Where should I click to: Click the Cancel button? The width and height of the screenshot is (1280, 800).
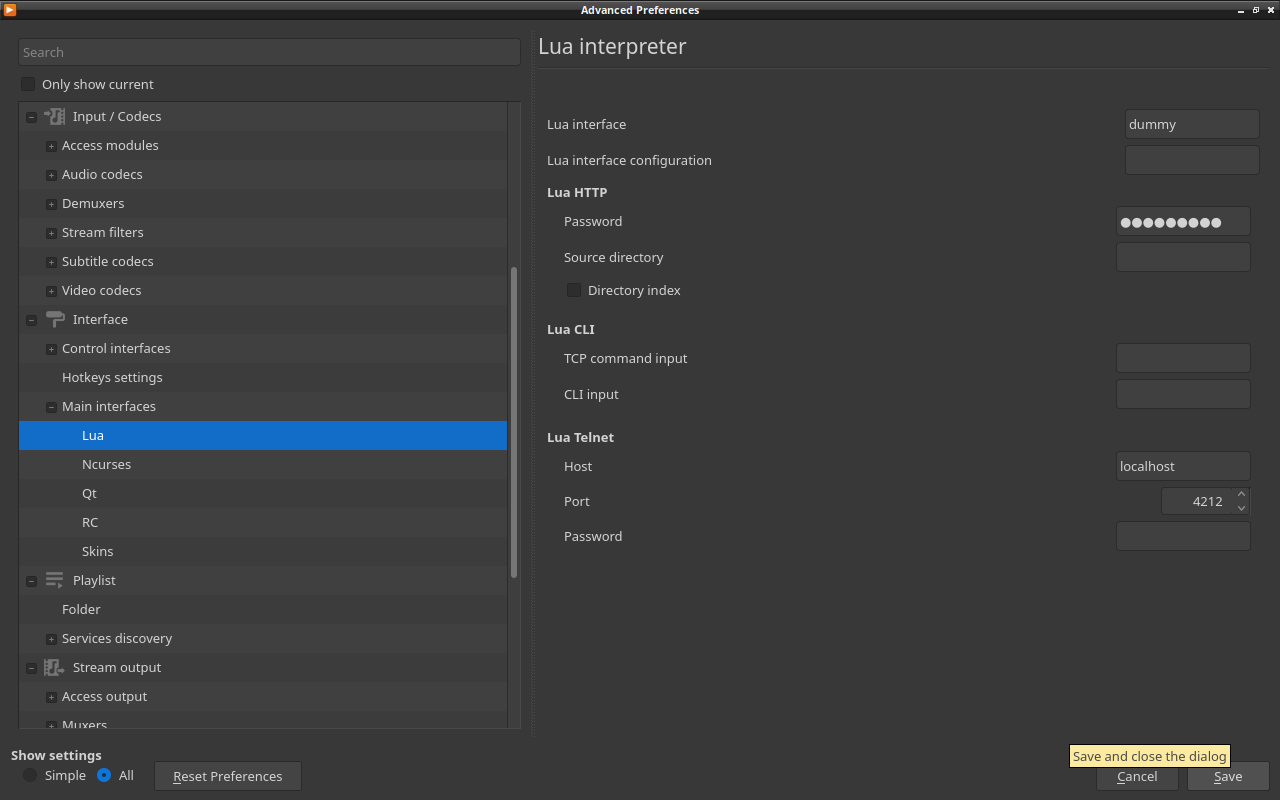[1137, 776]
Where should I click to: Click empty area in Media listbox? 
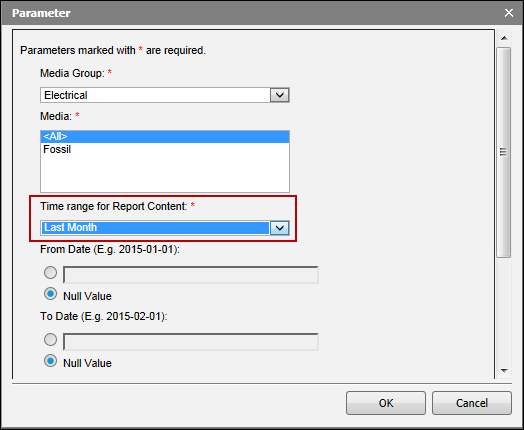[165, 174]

——————————

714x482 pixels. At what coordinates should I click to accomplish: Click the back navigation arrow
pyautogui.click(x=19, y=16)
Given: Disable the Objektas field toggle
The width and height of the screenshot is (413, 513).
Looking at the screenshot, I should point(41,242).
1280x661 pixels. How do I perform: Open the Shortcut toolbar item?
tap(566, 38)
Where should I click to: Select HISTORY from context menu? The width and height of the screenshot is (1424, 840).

——————————

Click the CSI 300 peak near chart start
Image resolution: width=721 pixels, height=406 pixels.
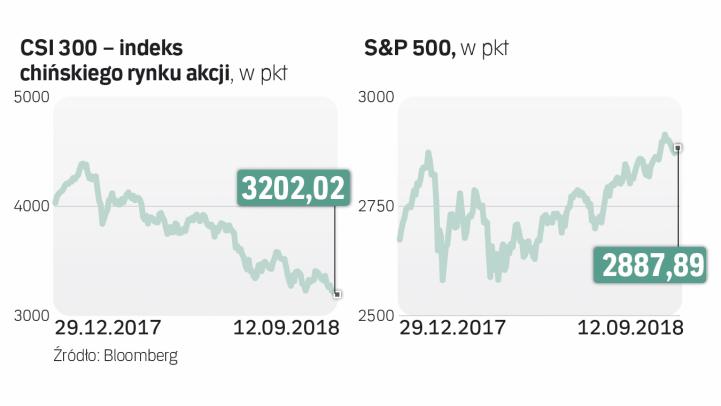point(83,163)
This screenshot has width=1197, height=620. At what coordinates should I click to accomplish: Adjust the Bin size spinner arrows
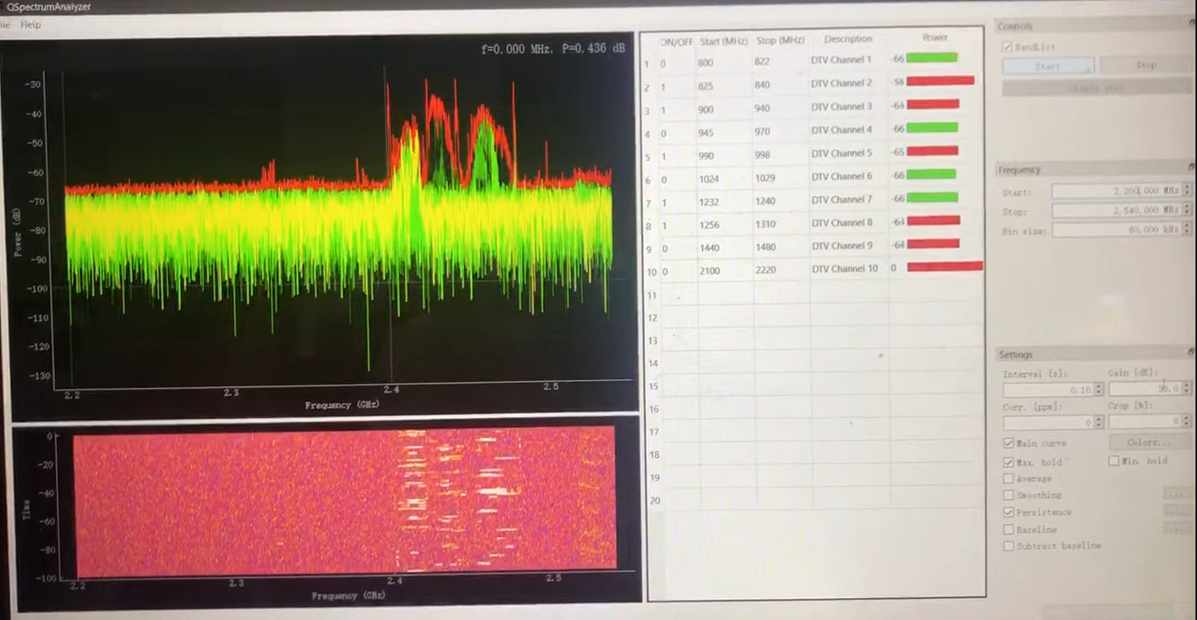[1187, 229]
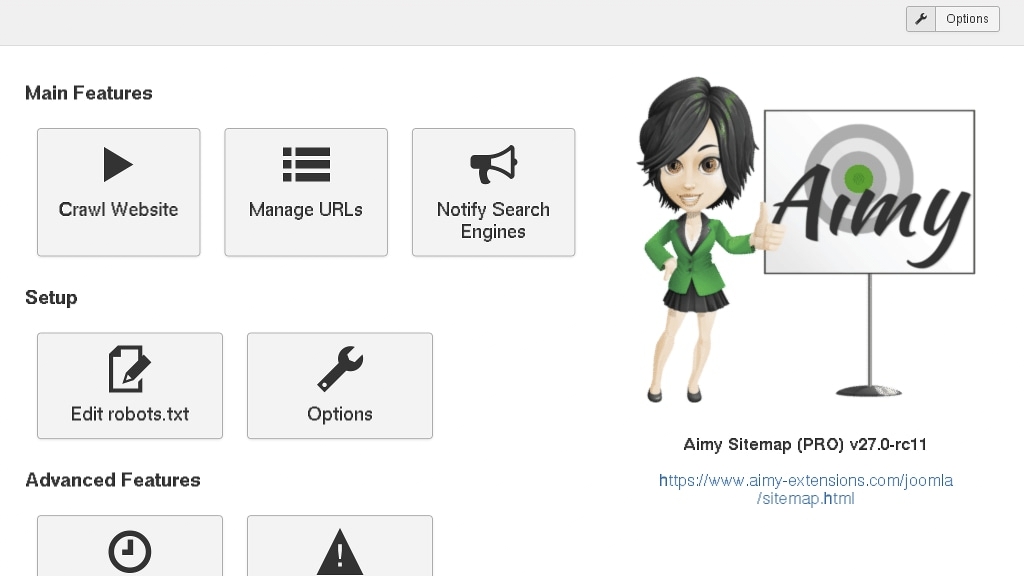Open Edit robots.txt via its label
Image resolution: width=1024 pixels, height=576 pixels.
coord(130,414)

——————————

From the data above, reproduce word for word the lines running from the line with "The width and height of the screenshot is (413, 513)." to the line with "Where should I click to: Select", ends included.

● **TASK ANSWER**
The width and height of the screenshot is (413, 513).
Looking at the screenshot, I should point(41,242).
1280x661 pixels. How do I perform: Open the Shortcut toolbar item?
tap(566, 38)
Where should I click to: Select HISTORY from context menu? The width and height of the screenshot is (1424, 840).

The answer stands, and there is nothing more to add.